There have been more adventures in throwing leftovers on a pizza crust in the Skena household!  This latest is not a health food, I’ll warn you.  It was pretty rich, but pretty wonderful as well. 

We had enjoyed a dinner for just the two of us with an Outback Steakhouse gift card, and my eyes had definitely been bigger than my stomach when I ordered the largest size of the Outback Special.  We enjoy our steak medium-rare, so reheating steak is not ideal because it becomes more well done than we like; nonetheless, we didn’t want to waste the leftovers, so we took them home.

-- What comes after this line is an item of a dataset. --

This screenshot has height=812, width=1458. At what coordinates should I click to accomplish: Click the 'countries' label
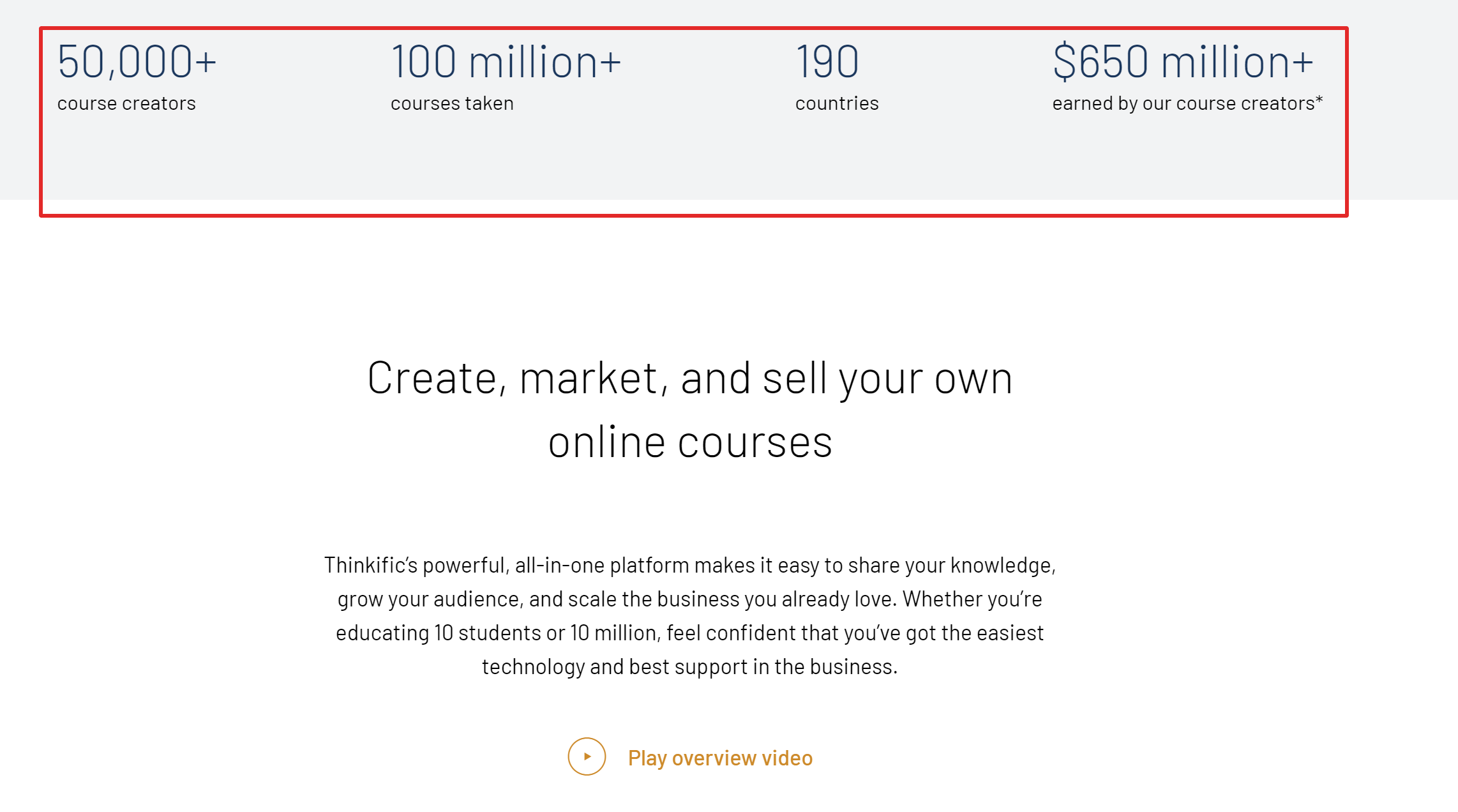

The next day I was staring at the open fridge, trying to figure out how best to use that yummy steak without overcooking it.  And when my eye fell on our chunk of smoked mozzarella from the farmer’s market, I knew we had a winner!  The smoked mozzarella has an incredible and very intense smoky taste.  We’d already used it to impart big flavor in eggs and on crackers, but had about half of it left.

So I layered some lightly sauteed spinach on a pizza crust and topped it with cold cubes of our leftover steak.  I then coverd the steak with generic shredded mozzarella so that it would not be at the top layer of the pizza and exposed to the direct heat.  Finally I laid slices of the smoked mozzarella on top of the shredded cheese.

The smoked mozzarella toasted up to a lovely golden brown color and as predicted, gave huge flavor.  The spinach added at least a little guilt-reprieve and the steak was PERFECT – still tender and flavorful and not tough and overdone.  We never really cook steak at home, so I don’t know when we can recreate this pizza next, but it was definitely worth making again!!!